▶ **Instructions to follow**
The required result is an exact copy of the material from the line with "[Subscribe] (784, 2405)" through its final line, both ends included.

▶ **Information provided**
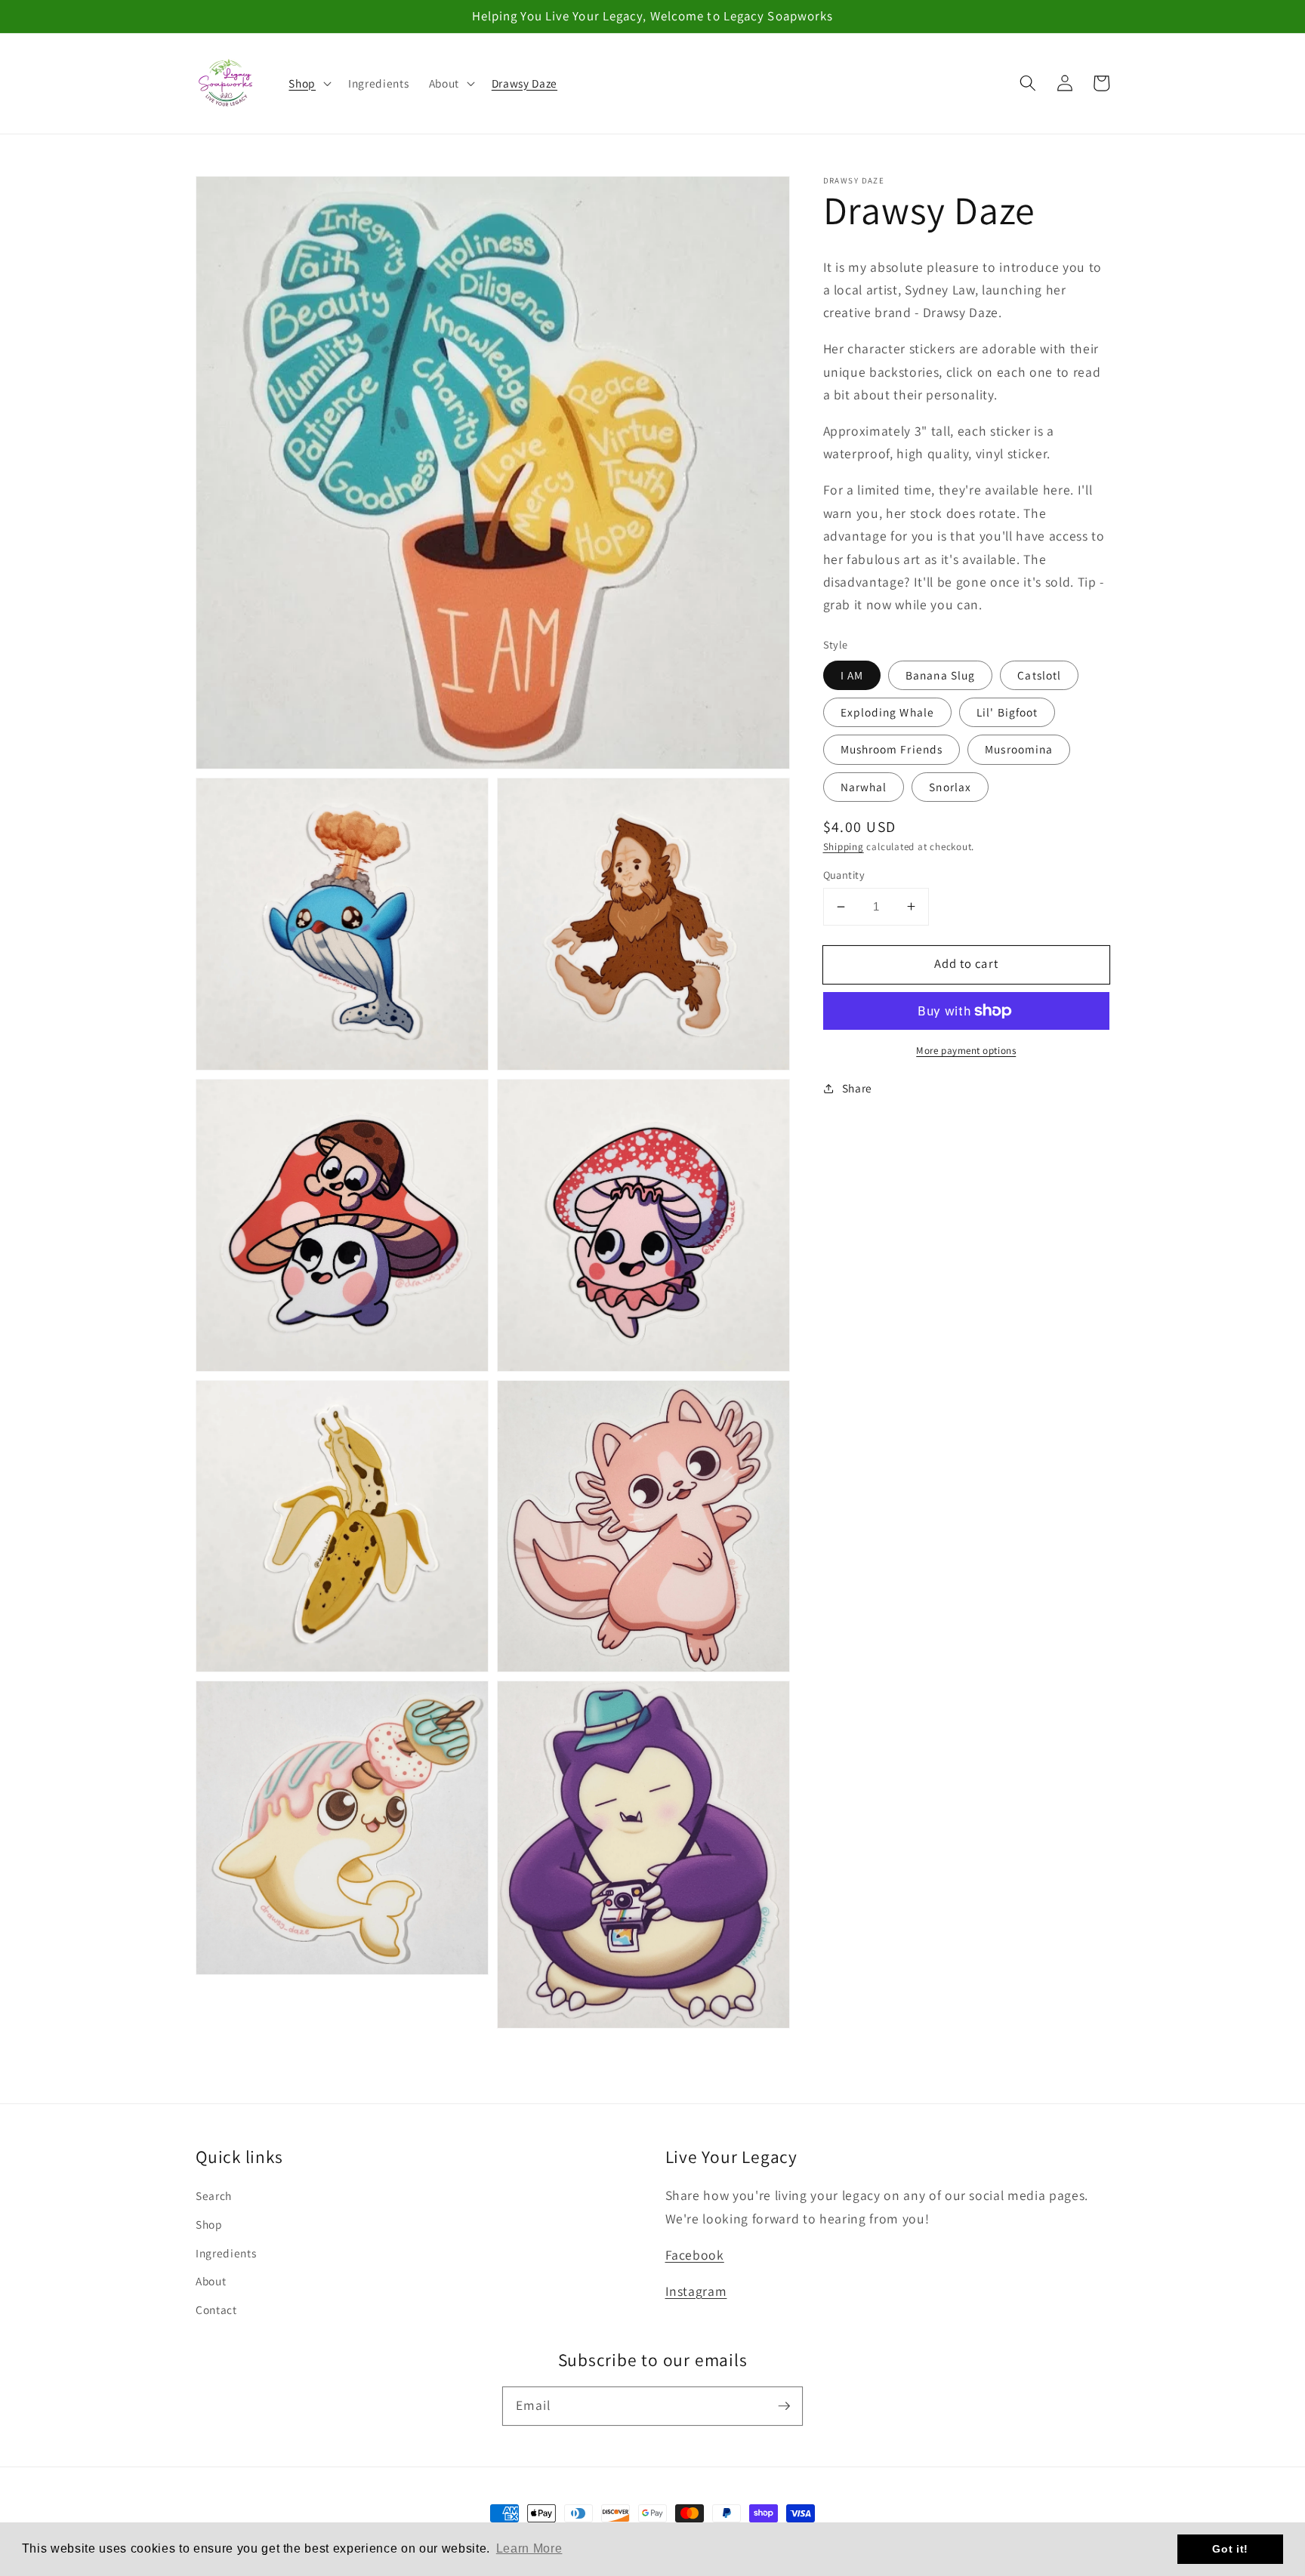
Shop (209, 2224)
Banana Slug (940, 675)
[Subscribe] (784, 2405)
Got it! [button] (1230, 2549)
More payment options (966, 1050)
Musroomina (1019, 748)
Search (214, 2195)
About (211, 2280)
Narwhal (864, 785)
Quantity (844, 874)
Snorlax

▶ **Result of this exercise**
[Subscribe] (784, 2405)
Got it! [button] (1230, 2549)
More payment options (966, 1050)
Musroomina (1019, 748)
Search (214, 2195)
About (211, 2280)
Narwhal (864, 785)
Quantity (844, 874)
Snorlax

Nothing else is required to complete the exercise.